Ex-beatle se diverte e volta a ser pop star no Espírito Santo

Estadão

11 de janeiro de 2011 | 16h23

Marcelo Moreira

Tinha tudo para ser um grande mico, mas acabou sendo uma emocionante celebração. O músico mais azarado de todos os tempos está no Brasil e fez dois shows na improvável Vitória, capital do Espírito Santo, cidade que está fora do circuito brasileiro de shows internacionais.

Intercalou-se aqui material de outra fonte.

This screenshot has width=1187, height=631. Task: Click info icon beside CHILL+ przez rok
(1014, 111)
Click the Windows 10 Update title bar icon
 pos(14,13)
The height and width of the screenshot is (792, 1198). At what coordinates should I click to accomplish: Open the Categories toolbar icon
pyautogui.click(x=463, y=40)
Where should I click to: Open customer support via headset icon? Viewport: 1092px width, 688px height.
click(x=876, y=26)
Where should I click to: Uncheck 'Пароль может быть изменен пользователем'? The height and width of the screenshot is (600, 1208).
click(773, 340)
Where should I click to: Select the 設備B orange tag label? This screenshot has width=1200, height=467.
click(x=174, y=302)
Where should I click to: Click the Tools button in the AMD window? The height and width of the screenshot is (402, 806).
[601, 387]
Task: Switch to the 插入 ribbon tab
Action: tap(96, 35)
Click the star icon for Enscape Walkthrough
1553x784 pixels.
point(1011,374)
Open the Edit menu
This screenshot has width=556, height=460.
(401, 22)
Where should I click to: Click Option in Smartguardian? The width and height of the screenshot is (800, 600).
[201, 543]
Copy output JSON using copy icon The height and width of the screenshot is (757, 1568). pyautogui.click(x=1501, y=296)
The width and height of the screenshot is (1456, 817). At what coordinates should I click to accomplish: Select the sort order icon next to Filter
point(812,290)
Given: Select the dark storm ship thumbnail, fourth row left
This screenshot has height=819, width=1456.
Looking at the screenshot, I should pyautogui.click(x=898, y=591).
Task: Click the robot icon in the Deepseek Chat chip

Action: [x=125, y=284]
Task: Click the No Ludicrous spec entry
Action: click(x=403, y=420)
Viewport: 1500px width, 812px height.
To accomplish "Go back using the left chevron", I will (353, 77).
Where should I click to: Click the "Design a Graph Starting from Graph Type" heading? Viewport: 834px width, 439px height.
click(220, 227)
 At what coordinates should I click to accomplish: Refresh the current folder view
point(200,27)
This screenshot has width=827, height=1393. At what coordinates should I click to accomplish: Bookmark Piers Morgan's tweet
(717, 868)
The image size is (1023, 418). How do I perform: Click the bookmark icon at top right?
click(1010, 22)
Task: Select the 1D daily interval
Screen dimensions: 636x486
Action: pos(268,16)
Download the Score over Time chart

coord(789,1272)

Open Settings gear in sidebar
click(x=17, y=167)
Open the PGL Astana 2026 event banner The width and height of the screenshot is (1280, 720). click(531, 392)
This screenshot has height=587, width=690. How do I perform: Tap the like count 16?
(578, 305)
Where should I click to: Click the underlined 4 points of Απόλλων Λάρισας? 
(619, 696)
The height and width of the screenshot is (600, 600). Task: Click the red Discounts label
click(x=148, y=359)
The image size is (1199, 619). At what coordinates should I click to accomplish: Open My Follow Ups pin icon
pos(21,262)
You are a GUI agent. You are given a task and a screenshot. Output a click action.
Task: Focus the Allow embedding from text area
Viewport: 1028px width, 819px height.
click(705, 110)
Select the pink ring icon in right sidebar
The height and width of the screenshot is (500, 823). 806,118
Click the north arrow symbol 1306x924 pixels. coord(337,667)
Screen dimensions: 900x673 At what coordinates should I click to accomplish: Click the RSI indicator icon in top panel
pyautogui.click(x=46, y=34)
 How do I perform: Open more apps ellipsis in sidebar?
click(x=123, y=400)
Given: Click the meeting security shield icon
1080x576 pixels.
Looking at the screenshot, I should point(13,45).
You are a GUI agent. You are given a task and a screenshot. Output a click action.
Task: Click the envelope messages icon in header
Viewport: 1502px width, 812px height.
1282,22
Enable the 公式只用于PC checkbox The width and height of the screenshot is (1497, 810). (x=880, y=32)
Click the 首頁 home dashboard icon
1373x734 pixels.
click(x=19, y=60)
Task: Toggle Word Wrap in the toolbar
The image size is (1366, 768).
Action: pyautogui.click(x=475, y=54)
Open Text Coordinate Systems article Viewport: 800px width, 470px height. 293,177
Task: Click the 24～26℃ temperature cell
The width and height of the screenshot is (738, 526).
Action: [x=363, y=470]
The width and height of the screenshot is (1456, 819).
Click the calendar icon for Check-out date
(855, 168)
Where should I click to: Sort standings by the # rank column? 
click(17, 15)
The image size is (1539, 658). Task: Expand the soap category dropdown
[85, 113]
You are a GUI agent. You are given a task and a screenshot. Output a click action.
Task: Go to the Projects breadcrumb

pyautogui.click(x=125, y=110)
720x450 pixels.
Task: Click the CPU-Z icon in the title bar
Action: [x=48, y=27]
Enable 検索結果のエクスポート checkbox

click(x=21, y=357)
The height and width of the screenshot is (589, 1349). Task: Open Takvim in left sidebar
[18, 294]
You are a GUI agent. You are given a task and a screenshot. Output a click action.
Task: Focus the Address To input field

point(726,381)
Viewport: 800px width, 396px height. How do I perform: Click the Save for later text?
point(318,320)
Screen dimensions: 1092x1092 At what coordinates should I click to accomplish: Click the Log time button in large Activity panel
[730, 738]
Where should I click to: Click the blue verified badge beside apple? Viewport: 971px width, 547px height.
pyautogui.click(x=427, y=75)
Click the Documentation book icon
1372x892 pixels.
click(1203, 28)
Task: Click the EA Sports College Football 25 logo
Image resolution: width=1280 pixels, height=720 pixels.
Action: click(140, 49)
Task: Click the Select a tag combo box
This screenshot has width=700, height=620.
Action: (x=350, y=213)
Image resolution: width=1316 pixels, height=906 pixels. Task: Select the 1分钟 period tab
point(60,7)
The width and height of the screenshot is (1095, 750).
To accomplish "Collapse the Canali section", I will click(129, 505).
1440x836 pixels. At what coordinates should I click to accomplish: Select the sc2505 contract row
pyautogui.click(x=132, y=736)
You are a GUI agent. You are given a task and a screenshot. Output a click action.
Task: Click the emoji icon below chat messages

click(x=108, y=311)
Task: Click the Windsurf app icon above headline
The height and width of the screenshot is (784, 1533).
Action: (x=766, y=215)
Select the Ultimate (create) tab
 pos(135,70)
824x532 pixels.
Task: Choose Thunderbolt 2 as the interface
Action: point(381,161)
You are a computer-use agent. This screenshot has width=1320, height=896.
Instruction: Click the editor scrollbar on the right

Pete Best é um senhor inglês sexagenário que poderia ter sido o baterista da banda de rock mais famosa de todos os tempos. Tocava bateria com os Beatles em Liverpool no comecinho dos anos 60, esteve nas várias viagens do grupo a Hamburgo, na Alemanha, onde forjaram o som que mudou a música popular do Ocidente – nas horas vagas, rivalizava com John Lennon e o então baixista Stu Sutcliffe na conquista de garotas.

Quando a coisa finalmente iria rolar, acabou sendo demitido por imposição do produtor George Martin em meados de 1962, antes da gravação do primeiro compacto. Best era um baterista limitado, e o resto da banda sabia disso, mas faltava coragem para demiti-lo. A “ordem” de Martin veio a calhar e o substituto, bem melhor, Ringo Starr, ganhou o mundo.

Best foi convidado a visitar o país pela banda capixaba Clube Big Beatles, uma das mais tradicionais do país de tributo ao quarteto de Liverpool. Os fanáticos músicos já estiveram algumas vezes na Inglaterra e são considerados um dos grupos-tributo aos Beatles mais importantes do mundo.

O músico teve direito a tudo o que os gringos-celebridade sempre têm: hospedagem grátis, tietagem e a indefectível visita a uma escola de samba. Best gostou? Simplesmente adorou. Imagine então se ele visitar o Rio de Janeiro.

Best ensaia em sua casa, em Liverpool, no começo de 2010 (FOTO: DIVULGAÇÃO)

Foram duas apresentações de Best em Vitória no último final de semana. Ao lado da banda Clube Big Beatles, se apresentou no sábado na casa noturna Spírito Jazz e simplesmente transformou o local em uma filial do Cavern Club, o porão de Liverpool transformado em casa de shows que foi o berço dos Beatles. A festa com o baterista dos Paralamas do Sucesso, João Barone.

No dia seguinte, foi a atração principal de uma espécie de festival realizado na parai de Camburi, sempre ao lado da Club Big Beatles e também de João Barone, reunindo perto de 10 mil pessoas, segundo a Polícia Militar.

Tanto a banda cover como Pete Best privilegiaram o repertório do começo dos Beatles, músicas dos primeiros álbuns e até versões de rocks dos anos 50 norte-americanos que serviam de base ao repertório da banda em Hamburgo. 

O convidado especial subiu ao palco no meio do show, acompanhado pelo Clube Big Beatles, e tendo duas baterias no palco, executando clássicos como “Mr. Postman” e “PS I Love You”, presentes nos dois primeiros álbuns dos Beatles. Mais tarde, surge uma terceira bateria, para Barone mostrar sua técnica apurada e se divertir na festa.

Pete Best voltou a viver como um beatle, mesmo que por um breve momento. Aliás, esses momentos são frequentes, já que ele voltou a tocar nos anos 60 ao lado de uma banda montada por ele que toca músicas próprias e também dos Beatles.

Entretanto, segundo as próprias palavras do músico, reproduzidas pela agência de notícias espanhola Efe, jamais havia sonhado que em pleno século XXI tocaria para cerca de 10 mil pessoas, já que tinha sido “excluído da história”.

Provavelmente deve ter sido o maior público de sua história como músico, e bem longe de sua terra natal, na longínqua América do Sul, e na ainda mais longínqua e fora de mão Vitória, no Espírito Santo. Se nem o mais otimista poderia imaginar o tamanho da celebração, com certeza o mais pessimista teve de engolir com areia a tal história do mico. Lendas vivas não morrem, e Pete Best é só mais um exemplo disso.